The 10-day festival starts Friday with a film called “Jackie.” It’s a narrative film (not a documentary) about Jackie Kennedy during her years as First Lady, and in the aftermath of the killing of John. F. Kennedy.
One thing that makes Cine-World distinctive is that all its feature-length films come out of the Toronto International Film Festival, one of the largest and most prestigious film festivals in the world. Cine-World officials attend TIFF and select about 30 of the best films that the festival has to offer. TIFF usually features hundred of films, so Cine-World can be selective.
There are 31 full-length professional films in this year’s festival, which runs through Nov. 13. Most of the feature-length films are screened more than once, at Burns Court Cinema or Lakewood Ranch Cinema, both of which are owned by the Sarasota Film Society.
The festival also includes a program of student films from State College of Florida, Florida State University and the Ringling College of Art and Design, plus another program of student-directed short films.
Because they’re independently made, the narrative films tend to focus on characters and the human condition, rather than action and special effects. Since the filmmakers are working away from the big studios, they can focus more on the art of cinema.
“You’re not likely to see an independent film that’s all shoot-’em-up action,” Calandra said. “The filmmakers don’t have someone looking over their shoulder every step of the way and telling them to make changes.”
You’re not likely to see a independent film that’s all shoot-’em-up action. The filmmakers don’t have someone looking over their shoulder every step of the way and telling hem to make changes.
Hollywood seldom makes documentaries, so most of the documentary films that are made are done independently. Among the docs set for this year’s Cine-World are “Aida’s Secrets,” an investigative film that follows a man who was born in a concentration camp who searches for his family and meets his elderly mother for the first time, and “Alive and Kicking,” a look at the subculture that revolves around swing dancing.

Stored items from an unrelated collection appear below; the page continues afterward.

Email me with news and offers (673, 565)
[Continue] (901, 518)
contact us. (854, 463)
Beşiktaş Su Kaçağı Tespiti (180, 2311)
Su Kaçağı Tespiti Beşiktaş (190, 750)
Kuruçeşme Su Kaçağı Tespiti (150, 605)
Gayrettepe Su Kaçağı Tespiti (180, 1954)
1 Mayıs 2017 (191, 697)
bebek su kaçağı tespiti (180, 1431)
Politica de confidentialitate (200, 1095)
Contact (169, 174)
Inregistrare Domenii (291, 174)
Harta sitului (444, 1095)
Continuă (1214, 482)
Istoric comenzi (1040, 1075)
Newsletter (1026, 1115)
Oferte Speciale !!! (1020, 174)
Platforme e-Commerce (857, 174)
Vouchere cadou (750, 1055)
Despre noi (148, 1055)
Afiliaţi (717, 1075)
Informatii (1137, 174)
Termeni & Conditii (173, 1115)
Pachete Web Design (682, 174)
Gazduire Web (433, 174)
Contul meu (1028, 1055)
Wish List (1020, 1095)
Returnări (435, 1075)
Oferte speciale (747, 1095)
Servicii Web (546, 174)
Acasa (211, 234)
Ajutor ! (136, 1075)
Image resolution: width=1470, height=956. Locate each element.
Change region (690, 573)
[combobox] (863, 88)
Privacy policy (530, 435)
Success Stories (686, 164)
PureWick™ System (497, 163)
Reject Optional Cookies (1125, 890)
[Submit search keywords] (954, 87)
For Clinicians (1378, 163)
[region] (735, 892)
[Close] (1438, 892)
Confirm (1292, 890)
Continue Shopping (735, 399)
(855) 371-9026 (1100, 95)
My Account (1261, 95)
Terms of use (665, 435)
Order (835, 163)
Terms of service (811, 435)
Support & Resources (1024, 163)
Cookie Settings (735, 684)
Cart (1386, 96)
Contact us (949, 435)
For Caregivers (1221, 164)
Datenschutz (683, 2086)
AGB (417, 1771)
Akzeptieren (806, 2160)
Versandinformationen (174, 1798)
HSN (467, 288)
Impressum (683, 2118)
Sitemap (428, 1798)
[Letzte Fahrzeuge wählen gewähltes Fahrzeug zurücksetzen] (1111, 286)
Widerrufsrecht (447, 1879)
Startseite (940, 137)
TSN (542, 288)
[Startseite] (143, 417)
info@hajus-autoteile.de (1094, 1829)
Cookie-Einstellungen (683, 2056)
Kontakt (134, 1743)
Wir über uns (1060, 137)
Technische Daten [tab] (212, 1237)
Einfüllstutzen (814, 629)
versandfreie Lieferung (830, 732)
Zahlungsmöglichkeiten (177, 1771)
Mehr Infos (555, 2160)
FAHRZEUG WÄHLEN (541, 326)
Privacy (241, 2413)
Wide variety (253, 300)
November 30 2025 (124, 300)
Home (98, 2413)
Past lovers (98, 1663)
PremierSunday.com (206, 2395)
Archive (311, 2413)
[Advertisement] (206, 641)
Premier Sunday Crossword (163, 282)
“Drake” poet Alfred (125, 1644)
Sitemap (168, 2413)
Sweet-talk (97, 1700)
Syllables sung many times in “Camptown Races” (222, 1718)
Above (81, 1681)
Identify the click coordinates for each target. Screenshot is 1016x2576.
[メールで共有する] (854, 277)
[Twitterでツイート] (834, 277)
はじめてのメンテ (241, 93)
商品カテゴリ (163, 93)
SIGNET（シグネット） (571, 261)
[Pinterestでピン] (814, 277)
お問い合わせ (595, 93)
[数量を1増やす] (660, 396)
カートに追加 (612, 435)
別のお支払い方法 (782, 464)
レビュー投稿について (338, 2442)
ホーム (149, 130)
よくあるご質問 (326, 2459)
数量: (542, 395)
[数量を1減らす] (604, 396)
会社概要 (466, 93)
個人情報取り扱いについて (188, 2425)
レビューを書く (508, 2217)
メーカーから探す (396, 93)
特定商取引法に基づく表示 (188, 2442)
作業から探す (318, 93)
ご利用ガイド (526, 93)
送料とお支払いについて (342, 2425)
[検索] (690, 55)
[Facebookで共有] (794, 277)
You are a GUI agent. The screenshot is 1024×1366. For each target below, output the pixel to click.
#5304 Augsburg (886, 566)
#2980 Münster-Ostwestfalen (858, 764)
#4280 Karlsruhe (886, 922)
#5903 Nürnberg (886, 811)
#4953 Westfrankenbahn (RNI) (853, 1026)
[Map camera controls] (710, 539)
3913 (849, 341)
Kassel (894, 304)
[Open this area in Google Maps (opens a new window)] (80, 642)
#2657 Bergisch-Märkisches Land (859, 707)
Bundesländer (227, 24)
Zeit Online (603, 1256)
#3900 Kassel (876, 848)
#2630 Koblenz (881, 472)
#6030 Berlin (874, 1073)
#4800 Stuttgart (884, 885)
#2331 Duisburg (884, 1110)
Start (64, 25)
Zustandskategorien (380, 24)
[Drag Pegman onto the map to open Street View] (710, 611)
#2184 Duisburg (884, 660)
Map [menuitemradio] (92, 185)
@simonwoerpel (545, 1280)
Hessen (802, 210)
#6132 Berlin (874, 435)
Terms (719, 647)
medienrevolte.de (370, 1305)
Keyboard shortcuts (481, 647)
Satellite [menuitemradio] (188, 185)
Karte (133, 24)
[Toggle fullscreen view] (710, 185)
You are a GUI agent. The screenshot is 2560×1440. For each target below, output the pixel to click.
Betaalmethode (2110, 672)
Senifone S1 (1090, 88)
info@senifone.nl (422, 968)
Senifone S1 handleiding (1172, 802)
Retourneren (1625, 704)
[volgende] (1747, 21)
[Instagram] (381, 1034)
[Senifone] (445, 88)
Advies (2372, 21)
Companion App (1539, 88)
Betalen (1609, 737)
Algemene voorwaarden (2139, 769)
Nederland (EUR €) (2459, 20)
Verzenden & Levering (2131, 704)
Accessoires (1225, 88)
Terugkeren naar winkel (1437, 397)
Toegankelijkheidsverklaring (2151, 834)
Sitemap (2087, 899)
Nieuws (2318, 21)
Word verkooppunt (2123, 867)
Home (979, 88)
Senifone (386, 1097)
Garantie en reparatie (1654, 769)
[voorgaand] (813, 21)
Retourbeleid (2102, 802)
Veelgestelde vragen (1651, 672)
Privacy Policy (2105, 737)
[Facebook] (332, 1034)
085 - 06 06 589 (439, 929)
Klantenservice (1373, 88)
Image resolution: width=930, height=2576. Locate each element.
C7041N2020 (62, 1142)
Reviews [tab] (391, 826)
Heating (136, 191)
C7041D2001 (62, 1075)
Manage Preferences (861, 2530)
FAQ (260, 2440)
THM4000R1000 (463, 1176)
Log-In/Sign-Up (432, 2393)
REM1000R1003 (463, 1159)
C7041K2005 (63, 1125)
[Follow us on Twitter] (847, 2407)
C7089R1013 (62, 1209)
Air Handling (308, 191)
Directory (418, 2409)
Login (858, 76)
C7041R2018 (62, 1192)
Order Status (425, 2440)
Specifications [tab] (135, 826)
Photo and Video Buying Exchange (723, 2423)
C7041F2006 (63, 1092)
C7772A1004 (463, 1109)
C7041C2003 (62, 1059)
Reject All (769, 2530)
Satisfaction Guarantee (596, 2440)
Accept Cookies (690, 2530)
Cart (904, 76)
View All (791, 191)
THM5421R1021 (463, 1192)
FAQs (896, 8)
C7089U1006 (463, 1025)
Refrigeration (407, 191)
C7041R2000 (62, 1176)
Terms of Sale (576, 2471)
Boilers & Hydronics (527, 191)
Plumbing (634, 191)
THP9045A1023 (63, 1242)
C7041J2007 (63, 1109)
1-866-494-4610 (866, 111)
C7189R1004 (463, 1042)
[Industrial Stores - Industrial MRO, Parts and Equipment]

The student films are free, and individual tickets for other films are $10.50 Sarasota Film Society members and $13.50 for nonmembers. Packages are also available with 10 tickets ($95 for members, $125 for nonmembers), 20 tickets ($180 and $240) and 40 tickets ($340 and $460).
A compete virtual festival program with complete schedules is available at filmsociety.org/cineworld-2016.
Details: Nov. 4-13, Burns Court Cinemas, 506 Burns Lane, Sarasota, and Lakewood Ranch Cinemas, 10715 Rodeo Drive No. 8, Lakewood Ranch. $10.50 for Sarasota Film Society members, $13.50 for nonmembers. 941-955-3456, filmsociety.org.